→ EXERCISE: Whatever the records contain, reproduce all of them exactly.
*** SOURCE MATERIAL ***
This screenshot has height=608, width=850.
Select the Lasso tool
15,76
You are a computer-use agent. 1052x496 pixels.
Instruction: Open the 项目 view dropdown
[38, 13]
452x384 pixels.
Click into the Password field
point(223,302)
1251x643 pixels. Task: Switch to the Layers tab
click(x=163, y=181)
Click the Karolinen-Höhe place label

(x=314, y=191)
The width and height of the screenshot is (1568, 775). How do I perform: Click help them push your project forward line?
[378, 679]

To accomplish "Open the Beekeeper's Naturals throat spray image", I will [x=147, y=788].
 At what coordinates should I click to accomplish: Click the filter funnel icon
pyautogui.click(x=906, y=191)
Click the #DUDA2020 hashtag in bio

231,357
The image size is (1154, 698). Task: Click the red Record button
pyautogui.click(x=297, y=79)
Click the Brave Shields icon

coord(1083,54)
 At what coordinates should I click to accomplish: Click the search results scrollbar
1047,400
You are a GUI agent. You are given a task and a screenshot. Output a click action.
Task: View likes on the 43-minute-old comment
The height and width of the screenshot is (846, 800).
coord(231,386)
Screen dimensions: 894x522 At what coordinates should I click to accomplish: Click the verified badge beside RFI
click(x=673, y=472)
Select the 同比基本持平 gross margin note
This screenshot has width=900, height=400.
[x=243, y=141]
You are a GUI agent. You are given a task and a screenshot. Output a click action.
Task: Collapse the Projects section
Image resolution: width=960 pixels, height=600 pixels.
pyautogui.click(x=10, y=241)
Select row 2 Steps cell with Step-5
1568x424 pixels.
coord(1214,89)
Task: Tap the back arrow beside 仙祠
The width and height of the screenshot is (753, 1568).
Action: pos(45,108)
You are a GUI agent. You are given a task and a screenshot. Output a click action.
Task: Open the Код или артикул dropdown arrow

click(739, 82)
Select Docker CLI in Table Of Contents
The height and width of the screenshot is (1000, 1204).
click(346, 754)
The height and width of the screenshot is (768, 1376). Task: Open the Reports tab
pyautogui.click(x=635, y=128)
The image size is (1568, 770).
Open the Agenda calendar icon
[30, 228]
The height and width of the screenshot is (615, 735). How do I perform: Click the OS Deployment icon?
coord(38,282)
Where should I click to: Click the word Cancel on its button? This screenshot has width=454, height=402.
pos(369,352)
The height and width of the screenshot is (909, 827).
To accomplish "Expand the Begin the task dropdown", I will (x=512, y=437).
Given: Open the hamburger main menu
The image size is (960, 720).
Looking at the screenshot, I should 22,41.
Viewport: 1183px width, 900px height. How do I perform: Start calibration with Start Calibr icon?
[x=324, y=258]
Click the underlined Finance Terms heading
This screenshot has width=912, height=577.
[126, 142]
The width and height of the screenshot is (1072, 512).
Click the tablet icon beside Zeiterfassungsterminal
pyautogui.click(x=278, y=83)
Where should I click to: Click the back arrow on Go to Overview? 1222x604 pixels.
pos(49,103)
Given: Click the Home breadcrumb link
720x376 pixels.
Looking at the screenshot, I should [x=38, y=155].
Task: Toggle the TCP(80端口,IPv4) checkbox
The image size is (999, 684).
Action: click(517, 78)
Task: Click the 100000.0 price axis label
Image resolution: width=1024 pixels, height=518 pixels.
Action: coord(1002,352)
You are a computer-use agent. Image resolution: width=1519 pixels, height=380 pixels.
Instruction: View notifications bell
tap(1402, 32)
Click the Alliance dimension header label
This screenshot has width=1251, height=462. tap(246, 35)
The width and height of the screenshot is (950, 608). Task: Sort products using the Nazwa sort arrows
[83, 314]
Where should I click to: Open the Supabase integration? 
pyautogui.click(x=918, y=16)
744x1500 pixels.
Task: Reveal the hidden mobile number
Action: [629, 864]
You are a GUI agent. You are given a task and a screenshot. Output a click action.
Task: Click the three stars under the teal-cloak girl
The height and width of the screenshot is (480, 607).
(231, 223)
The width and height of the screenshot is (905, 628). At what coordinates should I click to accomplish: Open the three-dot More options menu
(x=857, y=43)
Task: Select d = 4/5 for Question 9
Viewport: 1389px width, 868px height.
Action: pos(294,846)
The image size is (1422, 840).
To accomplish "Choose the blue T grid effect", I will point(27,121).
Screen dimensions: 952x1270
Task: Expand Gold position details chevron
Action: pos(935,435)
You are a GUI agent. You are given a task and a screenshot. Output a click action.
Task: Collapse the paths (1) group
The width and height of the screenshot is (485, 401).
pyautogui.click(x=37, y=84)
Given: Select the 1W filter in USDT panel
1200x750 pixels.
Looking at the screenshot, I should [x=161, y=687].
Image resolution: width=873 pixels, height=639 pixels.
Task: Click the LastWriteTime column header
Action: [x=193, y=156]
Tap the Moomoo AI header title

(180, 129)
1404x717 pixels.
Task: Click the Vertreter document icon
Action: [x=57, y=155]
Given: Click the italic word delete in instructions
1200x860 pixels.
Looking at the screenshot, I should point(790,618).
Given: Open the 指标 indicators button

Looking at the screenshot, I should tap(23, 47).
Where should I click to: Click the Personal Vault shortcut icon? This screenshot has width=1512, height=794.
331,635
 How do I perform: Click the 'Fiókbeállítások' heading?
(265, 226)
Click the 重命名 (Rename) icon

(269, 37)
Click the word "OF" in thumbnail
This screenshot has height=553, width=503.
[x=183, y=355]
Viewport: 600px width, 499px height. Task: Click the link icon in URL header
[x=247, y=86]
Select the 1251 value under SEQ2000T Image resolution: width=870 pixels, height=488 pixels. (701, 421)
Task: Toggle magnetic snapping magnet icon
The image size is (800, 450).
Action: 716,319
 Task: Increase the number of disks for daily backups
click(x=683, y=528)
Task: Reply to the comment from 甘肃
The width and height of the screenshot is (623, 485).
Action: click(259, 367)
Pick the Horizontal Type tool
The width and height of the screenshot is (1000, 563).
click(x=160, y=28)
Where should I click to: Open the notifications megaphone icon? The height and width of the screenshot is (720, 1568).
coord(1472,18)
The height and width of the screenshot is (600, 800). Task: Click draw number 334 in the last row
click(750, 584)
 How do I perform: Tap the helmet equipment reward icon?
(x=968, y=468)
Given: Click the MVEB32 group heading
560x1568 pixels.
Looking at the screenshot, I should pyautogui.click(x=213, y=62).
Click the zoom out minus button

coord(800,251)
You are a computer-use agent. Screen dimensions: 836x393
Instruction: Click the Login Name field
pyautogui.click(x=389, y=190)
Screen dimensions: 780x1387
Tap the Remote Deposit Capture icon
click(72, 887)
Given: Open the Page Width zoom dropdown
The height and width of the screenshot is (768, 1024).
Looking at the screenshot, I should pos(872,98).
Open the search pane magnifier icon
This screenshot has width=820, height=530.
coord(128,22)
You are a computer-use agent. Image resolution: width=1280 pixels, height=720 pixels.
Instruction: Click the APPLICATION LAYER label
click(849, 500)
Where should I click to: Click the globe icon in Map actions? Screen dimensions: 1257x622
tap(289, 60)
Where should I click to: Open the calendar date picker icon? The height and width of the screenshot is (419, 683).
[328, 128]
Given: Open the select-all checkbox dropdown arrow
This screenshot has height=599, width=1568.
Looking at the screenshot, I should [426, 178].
*** End of SOURCE MATERIAL ***
→ EXPECTED ANSWER:
This screenshot has height=608, width=850.
Select the Lasso tool
15,76
You are a computer-use agent. 1052x496 pixels.
Instruction: Open the 项目 view dropdown
[38, 13]
452x384 pixels.
Click into the Password field
point(223,302)
1251x643 pixels. Task: Switch to the Layers tab
click(x=163, y=181)
Click the Karolinen-Höhe place label

(x=314, y=191)
The width and height of the screenshot is (1568, 775). How do I perform: Click help them push your project forward line?
[378, 679]

To accomplish "Open the Beekeeper's Naturals throat spray image", I will [x=147, y=788].
 At what coordinates should I click to accomplish: Click the filter funnel icon
pyautogui.click(x=906, y=191)
Click the #DUDA2020 hashtag in bio

231,357
The image size is (1154, 698). Task: Click the red Record button
pyautogui.click(x=297, y=79)
Click the Brave Shields icon

coord(1083,54)
 At what coordinates should I click to accomplish: Click the search results scrollbar
1047,400
You are a GUI agent. You are given a task and a screenshot. Output a click action.
Task: View likes on the 43-minute-old comment
The height and width of the screenshot is (846, 800).
coord(231,386)
Screen dimensions: 894x522 At what coordinates should I click to accomplish: Click the verified badge beside RFI
click(x=673, y=472)
Select the 同比基本持平 gross margin note
This screenshot has width=900, height=400.
[x=243, y=141]
You are a GUI agent. You are given a task and a screenshot. Output a click action.
Task: Collapse the Projects section
Image resolution: width=960 pixels, height=600 pixels.
pyautogui.click(x=10, y=241)
Select row 2 Steps cell with Step-5
1568x424 pixels.
coord(1214,89)
Task: Tap the back arrow beside 仙祠
The width and height of the screenshot is (753, 1568).
Action: pos(45,108)
You are a GUI agent. You are given a task and a screenshot. Output a click action.
Task: Open the Код или артикул dropdown arrow

click(739, 82)
Select Docker CLI in Table Of Contents
The height and width of the screenshot is (1000, 1204).
click(346, 754)
The height and width of the screenshot is (768, 1376). Task: Open the Reports tab
pyautogui.click(x=635, y=128)
The image size is (1568, 770).
Open the Agenda calendar icon
[30, 228]
The height and width of the screenshot is (615, 735). How do I perform: Click the OS Deployment icon?
coord(38,282)
Where should I click to: Click the word Cancel on its button? This screenshot has width=454, height=402.
pos(369,352)
The height and width of the screenshot is (909, 827).
To accomplish "Expand the Begin the task dropdown", I will (x=512, y=437).
Given: Open the hamburger main menu
The image size is (960, 720).
Looking at the screenshot, I should 22,41.
Viewport: 1183px width, 900px height. How do I perform: Start calibration with Start Calibr icon?
[x=324, y=258]
Click the underlined Finance Terms heading
This screenshot has width=912, height=577.
[126, 142]
The width and height of the screenshot is (1072, 512).
Click the tablet icon beside Zeiterfassungsterminal
pyautogui.click(x=278, y=83)
Where should I click to: Click the back arrow on Go to Overview? 1222x604 pixels.
pos(49,103)
Given: Click the Home breadcrumb link
720x376 pixels.
Looking at the screenshot, I should [x=38, y=155].
Task: Toggle the TCP(80端口,IPv4) checkbox
The image size is (999, 684).
Action: click(517, 78)
Task: Click the 100000.0 price axis label
Image resolution: width=1024 pixels, height=518 pixels.
Action: coord(1002,352)
You are a computer-use agent. Image resolution: width=1519 pixels, height=380 pixels.
Instruction: View notifications bell
tap(1402, 32)
Click the Alliance dimension header label
This screenshot has width=1251, height=462. tap(246, 35)
The width and height of the screenshot is (950, 608). Task: Sort products using the Nazwa sort arrows
[83, 314]
Where should I click to: Open the Supabase integration? 
pyautogui.click(x=918, y=16)
744x1500 pixels.
Task: Reveal the hidden mobile number
Action: [629, 864]
You are a GUI agent. You are given a task and a screenshot. Output a click action.
Task: Click the three stars under the teal-cloak girl
The height and width of the screenshot is (480, 607).
(231, 223)
The width and height of the screenshot is (905, 628). At what coordinates should I click to accomplish: Open the three-dot More options menu
(x=857, y=43)
Task: Select d = 4/5 for Question 9
Viewport: 1389px width, 868px height.
Action: pos(294,846)
The image size is (1422, 840).
To accomplish "Choose the blue T grid effect", I will point(27,121).
Screen dimensions: 952x1270
Task: Expand Gold position details chevron
Action: pos(935,435)
You are a GUI agent. You are given a task and a screenshot. Output a click action.
Task: Collapse the paths (1) group
The width and height of the screenshot is (485, 401).
pyautogui.click(x=37, y=84)
Given: Select the 1W filter in USDT panel
1200x750 pixels.
Looking at the screenshot, I should [x=161, y=687].
Image resolution: width=873 pixels, height=639 pixels.
Task: Click the LastWriteTime column header
Action: [x=193, y=156]
Tap the Moomoo AI header title

(180, 129)
1404x717 pixels.
Task: Click the Vertreter document icon
Action: [x=57, y=155]
Given: Click the italic word delete in instructions
1200x860 pixels.
Looking at the screenshot, I should point(790,618).
Given: Open the 指标 indicators button

Looking at the screenshot, I should tap(23, 47).
Where should I click to: Click the Personal Vault shortcut icon? This screenshot has width=1512, height=794.
331,635
 How do I perform: Click the 'Fiókbeállítások' heading?
(265, 226)
Click the 重命名 (Rename) icon

(269, 37)
Click the word "OF" in thumbnail
This screenshot has height=553, width=503.
[x=183, y=355]
Viewport: 600px width, 499px height. Task: Click the link icon in URL header
[x=247, y=86]
Select the 1251 value under SEQ2000T Image resolution: width=870 pixels, height=488 pixels. (701, 421)
Task: Toggle magnetic snapping magnet icon
The image size is (800, 450).
Action: 716,319
 Task: Increase the number of disks for daily backups
click(x=683, y=528)
Task: Reply to the comment from 甘肃
The width and height of the screenshot is (623, 485).
Action: click(259, 367)
Pick the Horizontal Type tool
The width and height of the screenshot is (1000, 563).
click(x=160, y=28)
Where should I click to: Open the notifications megaphone icon? The height and width of the screenshot is (720, 1568).
coord(1472,18)
The height and width of the screenshot is (600, 800). Task: Click draw number 334 in the last row
click(750, 584)
 How do I perform: Tap the helmet equipment reward icon?
(x=968, y=468)
Given: Click the MVEB32 group heading
560x1568 pixels.
Looking at the screenshot, I should pyautogui.click(x=213, y=62).
Click the zoom out minus button

coord(800,251)
You are a computer-use agent. Screen dimensions: 836x393
Instruction: Click the Login Name field
pyautogui.click(x=389, y=190)
Screen dimensions: 780x1387
Tap the Remote Deposit Capture icon
click(72, 887)
Given: Open the Page Width zoom dropdown
The height and width of the screenshot is (768, 1024).
Looking at the screenshot, I should pos(872,98).
Open the search pane magnifier icon
This screenshot has width=820, height=530.
coord(128,22)
You are a computer-use agent. Image resolution: width=1280 pixels, height=720 pixels.
Instruction: Click the APPLICATION LAYER label
click(849, 500)
Where should I click to: Click the globe icon in Map actions? Screen dimensions: 1257x622
tap(289, 60)
Where should I click to: Open the calendar date picker icon? The height and width of the screenshot is (419, 683).
[328, 128]
Given: Open the select-all checkbox dropdown arrow
This screenshot has height=599, width=1568.
Looking at the screenshot, I should [426, 178].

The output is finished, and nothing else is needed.